[R] lean and mean lm/glm?

Mon Aug 21 19:49:14 CEST 2006

Hi All: I'm new to R and have a few questions about getting R to run efficiently with large datasets.

I'm running R on Windows XP with 1Gb ram (so about 600mb-700mb after the usual windows overhead). I have a dataset that has 4 million observations and about 20 variables. I want to run probit regressions on this data, but can't do this with more than about 500,000 observations before I start running out of ram (you could argue that I'm getting sufficient precision with <500,000 obs but lets pretend otherwise). Loading 500,000 observations into a data frame only takes about 100Mb of ram, so that isn't the problem. Instead it seems R uses huge amount of memory when running the glm methods. I called the Fortran routines that lm and glm use directly but even they create a large number of extraneous variables in the output (e.g. the Xs, ys, residuals etc) and during processing. For instance (sample code)

x=runif(1000000)
y=3*x+rnorm(1000000) #I notice this step chews up a lot more than the 7mb of ram required to store y during processing, but cleans up ok afterwards with a gc() call
X=cbind(x)
p=ncol(X)
n=NROW(y)
ny=NCOL(y)
tol=1e-7
#this is the fortran routine called by lm - regressing y on X here
z <- .Fortran("dqrls", qr = X, n = n, p = p, y = y, ny = ny, 
tol = as.double(tol), coefficients = mat.or.vec(p, ny), 
residuals = y, effects = y, rank = integer(1), pivot = 1:p, 
qraux = double(p), work = double(2 * p), PACKAGE = "base")

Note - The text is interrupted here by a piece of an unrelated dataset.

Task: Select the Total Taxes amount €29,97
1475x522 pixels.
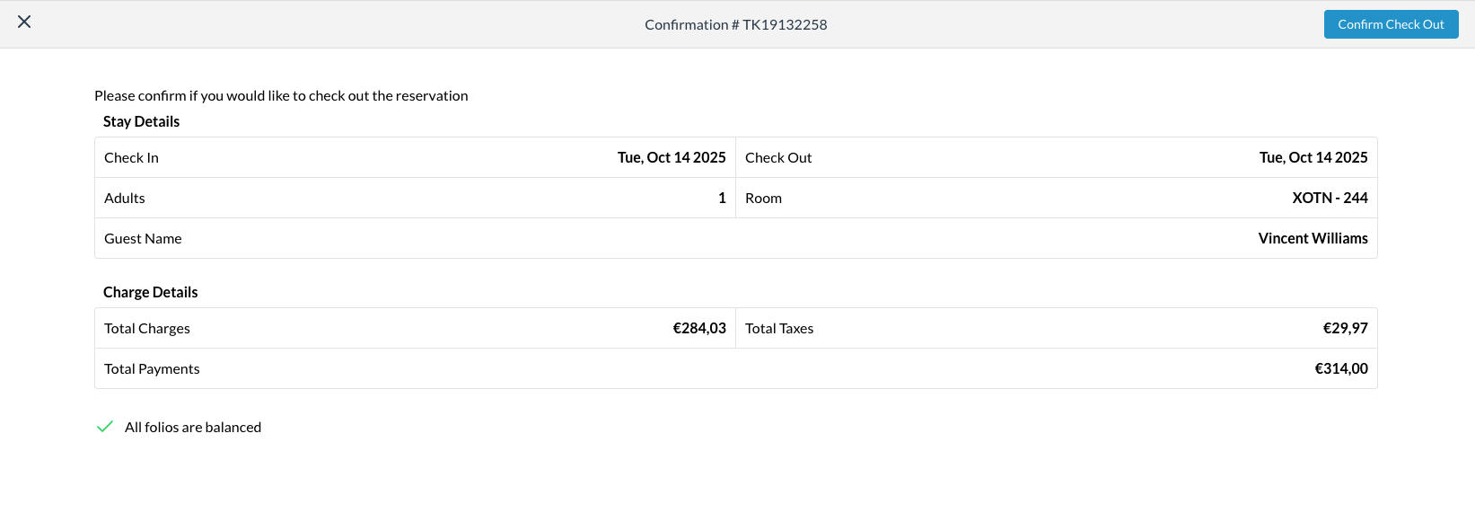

This code runs very quickly - suggesting that in principle R should have no problem at all handling very large data sets, but uses >100mb during processing and z is about a 20mb object. Scaling this up to a much larger dataset with many variables its easy to see i'm going to run into problems

My questions:
1. are there any memory efficient alternatives to lm/glm in R?
2. is there any way to prevent the Fortran routine "dqrls" from producing so much output? (I suspect not since its output has to be compatible with the summary method, which seems to rely on having a copy of all variables instead of just references to the relevant variables - correct me if i'm wrong on this)
3. failing 1 & 2 how easy would it be to create new versions of lm and glm that don't use so much memory? (Not that I'm volunteering or anything ;) ). There is no need to hold individual residuals in memory or make copies of the variables (at least for my purposes). How well documented is the source code?

cheers
Damien Moore